You were in a few tween shows, on Disney and Nickelodeon; what were those experiences like, did you learn from them?
Yeah, I think when you're that age those are really good jumping off points. If you can just get a day role on one of those shows, that would be great. That was just me getting my feet wet, and I'm very thankful for those experiences. It taught me how to be on set, how to have a work ethic.
Are those tough sets to be on when you're a kid, because you always hear rumors that they can be a bit grueling when you're that age.
I would go to set school, and some teachers would be really cool, and some would be really, really strict. At that point you just want to be a kid, and you're already working, and when you're not working they're making you do school work, and sometimes when you were done with your school work they were like, "No, we have to play educational games now." I just wanted to roam around and be a part of everything and learn from the set, but they were like, "Nope, get back to school."
At least it didn't dissuade you from acting.
No, not at all. At one point I decided I was done with the Disney stuff and I starred in a creepy horror film when I was 16 and I felt so accomplished when I got back from Canada, like, "I'm a real actor." I cried on screen for like two weeks, and at that point I wanted to do more serious stuff, more dramatic stuff and grow up a little bit. I didn't want to do the tween stuff anymore.
Safe to say The Green Inferno couldn't be further away from that stuff. How was that movie first introduced to you?
I was excited and nervous. Even when I auditioned I was thinking I didn't want to put myself too far into this horror genre and never be able to get out of it. I loved Eli Roth and we didn't get to read the script at all, we just kind of knew what it was about. After I finally got to meet Eli he said, "This is going to be more gross than anything I've ever done. We're literally going to go to the middle of a village and you're going to have to poop in a jungle, can you do that?" And I said, "Yep, I can do that." It was harder than any of us expected, and even Eli will say there were times when he'd say, "I can't believe I got all of us into this." It was very dramatic, actually, very intense.
You mentioned being worried about doing too many horror movies; is that something you want to try to avoid, being typecast as a horror actress?
I've done a few of them, but they're more thrillers than horror. The things I've got coming up are more thrillers; I mean, you can't top an Eli Roth movie horror-wise. I might have made it to the tippy-top in that genre. I just want to challenge myself in other ways, go into other experiences. I love doing it, but I think I've got the whole covered in blood and screaming thing down, I think I want to move on to other things. I love action movies, love doing stunts, so I want to move into that more. I also love comedies, so I want to be able to do more of them too.
Are there any other actors or directors you really want to work with?
I really want to work with Quentin, obviously, so that would be great. I always joked with Eli that I want to do the Kill Bill prequel, be Uma when she was younger.

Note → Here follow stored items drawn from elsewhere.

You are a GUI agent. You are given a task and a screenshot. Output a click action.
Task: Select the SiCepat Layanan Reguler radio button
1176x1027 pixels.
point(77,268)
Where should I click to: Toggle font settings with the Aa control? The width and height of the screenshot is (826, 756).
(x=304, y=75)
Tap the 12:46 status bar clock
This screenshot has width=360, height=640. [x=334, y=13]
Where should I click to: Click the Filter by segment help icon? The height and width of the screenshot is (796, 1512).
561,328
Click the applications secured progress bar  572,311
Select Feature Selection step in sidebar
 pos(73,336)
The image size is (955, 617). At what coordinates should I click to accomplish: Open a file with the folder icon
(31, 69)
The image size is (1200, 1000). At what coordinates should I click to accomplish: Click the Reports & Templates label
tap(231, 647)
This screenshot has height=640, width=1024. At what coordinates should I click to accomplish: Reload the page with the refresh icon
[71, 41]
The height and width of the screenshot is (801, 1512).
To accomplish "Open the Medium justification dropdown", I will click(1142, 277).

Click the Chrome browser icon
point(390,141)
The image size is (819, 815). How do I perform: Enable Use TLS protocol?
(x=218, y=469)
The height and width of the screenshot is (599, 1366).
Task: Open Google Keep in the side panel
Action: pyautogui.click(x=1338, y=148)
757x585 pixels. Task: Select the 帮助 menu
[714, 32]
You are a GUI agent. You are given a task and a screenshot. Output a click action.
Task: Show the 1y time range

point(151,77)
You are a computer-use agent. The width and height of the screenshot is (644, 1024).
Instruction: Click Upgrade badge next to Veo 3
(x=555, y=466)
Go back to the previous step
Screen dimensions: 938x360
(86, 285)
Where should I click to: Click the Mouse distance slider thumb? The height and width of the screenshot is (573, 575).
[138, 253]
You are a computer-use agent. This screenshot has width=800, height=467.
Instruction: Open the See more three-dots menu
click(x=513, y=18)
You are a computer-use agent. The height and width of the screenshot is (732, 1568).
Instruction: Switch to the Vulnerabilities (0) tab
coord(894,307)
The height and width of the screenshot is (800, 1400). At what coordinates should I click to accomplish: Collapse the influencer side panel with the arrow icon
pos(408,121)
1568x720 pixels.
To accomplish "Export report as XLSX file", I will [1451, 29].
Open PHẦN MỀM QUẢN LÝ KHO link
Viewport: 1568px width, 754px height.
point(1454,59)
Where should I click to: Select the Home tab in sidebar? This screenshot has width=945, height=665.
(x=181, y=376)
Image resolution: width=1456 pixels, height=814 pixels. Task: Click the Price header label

But it's always about the script, and who you vibe with. The reason I liked working with Eli so much was that, after he worked with Quentin as an actor, he's now a real actor's director. Working with him was just super easy and fun. I'd love to work with another person like that, who's very hands-on and knows how to take care of their actors first and foremost.
What's your favorite thing about being an actress?
Oh, god. Well, one of the best and worst things about being in touch with your emotions is I say exactly how I feel whenever I feel it. So that's great because it's honest, but it can be a downfall at times. I live a very fortunate life, it's a pretty great gig. I love doing what I do and I can't complain about much. The only thing that sucks is when you're not working, that can be really tough. But I wouldn't put up with the stress and drama of it if I didn't really love it.
Have you ever googled yourself?
Yes, I have. I'm not going to lie about that. A lot of old pictures that I really hate seeing. There are close-ups from Project X that creepers found of the wet t-shirt scene. Stuff from Hannah Montana, it's all over the place. I get excited when I find a photo of myself that really looks like me, because it's hard not to be super critical of yourself. I read the interviews that I've done, just to make sure I don't sound crazy or being taken out of context. I stick to Twitter and Instagram for stuff like that. Anything can be posted on the internet, you never know how truthful it is. It's a fun game to play though, especially with some of my friends who are more successful, I read something and I'm like, "That's not even true." The whole press and promotional side of acting is a whole other skill in itself. At times you're not prepared for it. Everything you say will be written down and can be taken out of context, so you have to be careful what you say.
I promise I'll be accurate with my article. By the way, who is your all-time celebrity crush?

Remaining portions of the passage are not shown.